[Start Extract]

This reflection thing is taking way too much planning IMO. for the interior of that small box, all you would need is a small amount of flat white paint and a brush, it cant get any cheaper. for light proofing, you can use foil tape on the corners from the outside, to make it more rigid, PVA is your answer, using that same brush you used for painting and maybe some little water to thin the pva some. You might even find it fun, and do the exterior just for the looks of it  if you mean by boards, the white polystyrene boards, they are not reflective but paintable. they will not really solve the lightproofing issue. the tricky part is the door, but panda film cannot solve that anyway, you either need a legit door or a foolproof methid like a black curtain over your door.  i hope this helps


----------



## Joe420Camel (Apr 5, 2016)

.

I use 2" of Velcro around the border of my (cardboard) door.

Mylar... seemed like a good idea at the time (too)

:48: 

View attachment PICT0022.jpg


----------



## SHOT (Apr 6, 2016)

[End Extract]

> Objective 1: Rewrite the paragraph of the forum thread on lightproofing a small box that begins "This reflection thing is taking way too much planning IMO" as a short bulleted list that keeps its main points.
> Objective 2: Continue the forum thread on lightproofing a small box, starting after the last line shown.

[Start Dataset records]

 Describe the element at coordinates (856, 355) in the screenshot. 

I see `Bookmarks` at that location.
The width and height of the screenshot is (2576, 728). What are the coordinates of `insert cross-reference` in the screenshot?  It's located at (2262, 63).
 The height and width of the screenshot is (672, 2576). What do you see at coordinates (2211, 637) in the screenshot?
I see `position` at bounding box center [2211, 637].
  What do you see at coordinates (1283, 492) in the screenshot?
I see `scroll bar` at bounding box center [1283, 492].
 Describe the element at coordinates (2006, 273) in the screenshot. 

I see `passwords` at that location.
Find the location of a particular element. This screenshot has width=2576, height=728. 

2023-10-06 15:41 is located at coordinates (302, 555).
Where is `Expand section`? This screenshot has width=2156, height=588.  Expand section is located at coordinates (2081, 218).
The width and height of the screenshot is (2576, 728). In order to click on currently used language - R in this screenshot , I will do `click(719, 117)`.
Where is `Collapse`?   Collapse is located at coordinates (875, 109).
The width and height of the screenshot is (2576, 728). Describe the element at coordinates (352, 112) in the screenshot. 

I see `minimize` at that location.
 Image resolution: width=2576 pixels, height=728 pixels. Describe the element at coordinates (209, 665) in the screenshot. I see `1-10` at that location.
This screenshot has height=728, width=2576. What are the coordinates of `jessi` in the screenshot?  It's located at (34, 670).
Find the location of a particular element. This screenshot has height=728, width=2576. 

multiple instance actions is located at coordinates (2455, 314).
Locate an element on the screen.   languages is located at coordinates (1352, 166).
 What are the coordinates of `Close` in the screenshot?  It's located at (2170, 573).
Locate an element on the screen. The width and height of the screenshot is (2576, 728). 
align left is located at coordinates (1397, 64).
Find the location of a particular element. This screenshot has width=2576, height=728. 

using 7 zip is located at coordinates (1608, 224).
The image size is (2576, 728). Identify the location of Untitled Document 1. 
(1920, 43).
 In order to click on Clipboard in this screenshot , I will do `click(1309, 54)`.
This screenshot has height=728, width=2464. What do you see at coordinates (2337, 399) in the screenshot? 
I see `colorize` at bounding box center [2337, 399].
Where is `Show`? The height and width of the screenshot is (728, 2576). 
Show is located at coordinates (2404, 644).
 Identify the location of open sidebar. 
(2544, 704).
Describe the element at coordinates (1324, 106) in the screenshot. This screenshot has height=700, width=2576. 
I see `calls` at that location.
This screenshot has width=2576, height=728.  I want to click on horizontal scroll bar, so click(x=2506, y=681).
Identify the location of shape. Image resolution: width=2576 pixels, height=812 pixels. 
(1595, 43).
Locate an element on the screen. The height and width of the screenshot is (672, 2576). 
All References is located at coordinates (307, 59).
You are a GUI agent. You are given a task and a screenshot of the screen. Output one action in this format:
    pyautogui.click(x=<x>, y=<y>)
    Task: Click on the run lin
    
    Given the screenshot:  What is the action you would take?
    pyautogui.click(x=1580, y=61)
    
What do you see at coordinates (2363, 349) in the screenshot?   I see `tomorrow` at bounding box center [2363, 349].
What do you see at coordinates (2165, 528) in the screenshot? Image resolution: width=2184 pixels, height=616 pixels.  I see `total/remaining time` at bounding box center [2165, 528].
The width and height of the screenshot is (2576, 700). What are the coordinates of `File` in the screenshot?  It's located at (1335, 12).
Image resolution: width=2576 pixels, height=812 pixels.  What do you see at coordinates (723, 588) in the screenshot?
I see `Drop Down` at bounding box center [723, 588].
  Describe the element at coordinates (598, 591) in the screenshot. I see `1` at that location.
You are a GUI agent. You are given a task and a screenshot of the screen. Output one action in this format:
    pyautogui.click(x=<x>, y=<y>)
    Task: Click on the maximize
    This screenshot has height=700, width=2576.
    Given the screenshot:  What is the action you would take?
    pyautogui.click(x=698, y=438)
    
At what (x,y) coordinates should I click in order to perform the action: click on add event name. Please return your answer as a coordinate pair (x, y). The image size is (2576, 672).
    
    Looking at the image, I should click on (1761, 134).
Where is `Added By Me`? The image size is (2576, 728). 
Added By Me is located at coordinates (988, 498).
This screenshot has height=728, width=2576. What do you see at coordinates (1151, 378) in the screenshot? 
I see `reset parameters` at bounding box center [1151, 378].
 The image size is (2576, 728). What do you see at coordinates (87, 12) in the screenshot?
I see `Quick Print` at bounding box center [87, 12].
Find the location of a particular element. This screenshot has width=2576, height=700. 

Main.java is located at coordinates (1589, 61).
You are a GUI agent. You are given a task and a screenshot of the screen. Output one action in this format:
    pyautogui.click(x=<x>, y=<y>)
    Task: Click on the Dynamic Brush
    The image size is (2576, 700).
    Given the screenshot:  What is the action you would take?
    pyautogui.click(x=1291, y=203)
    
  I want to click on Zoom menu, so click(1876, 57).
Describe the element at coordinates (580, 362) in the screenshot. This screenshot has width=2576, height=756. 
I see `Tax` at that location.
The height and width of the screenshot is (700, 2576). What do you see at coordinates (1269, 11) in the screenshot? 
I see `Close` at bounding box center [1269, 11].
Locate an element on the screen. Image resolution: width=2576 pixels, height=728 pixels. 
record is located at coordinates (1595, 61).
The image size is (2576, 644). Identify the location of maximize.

[End Dataset records]

> Task answer 1:
- The reflection question is being overplanned.
- For the inside of the small box, a little flat white paint and a brush are enough, and nothing is cheaper.
- For lightproofing, foil tape can be applied to the corners from the outside.
- For rigidity, PVA can be applied with the same brush, perhaps thinned with a little water.
- The exterior could also be done, purely for appearance.
- White polystyrene boards are not reflective but can be painted, and they do not really solve the lightproofing problem.
- The door is the difficult part. Panda film cannot fix it, so a proper door or a reliable measure such as a black curtain over the door is needed.

> Task answer 2:
Nice oneeee!!!


----------



## ElizabethMunk (Jul 27, 2016)

I agree a white paint would be much better.


----------



## SHOT (Jul 27, 2016)

I used white foam, the most white one and used glue and everything is going fine till now


----------



## zem (Jul 27, 2016)

White foam is white but not nearly as reflective as matt white paint. the good news: you can easily paint over it to increase reflection. You will only notice the difference if you had side by side controlled environment, but it is science, the more reflection=more light=more growth


----------



## SHOT (Jul 27, 2016)

Yea ur right zem, i will make these things after my exams.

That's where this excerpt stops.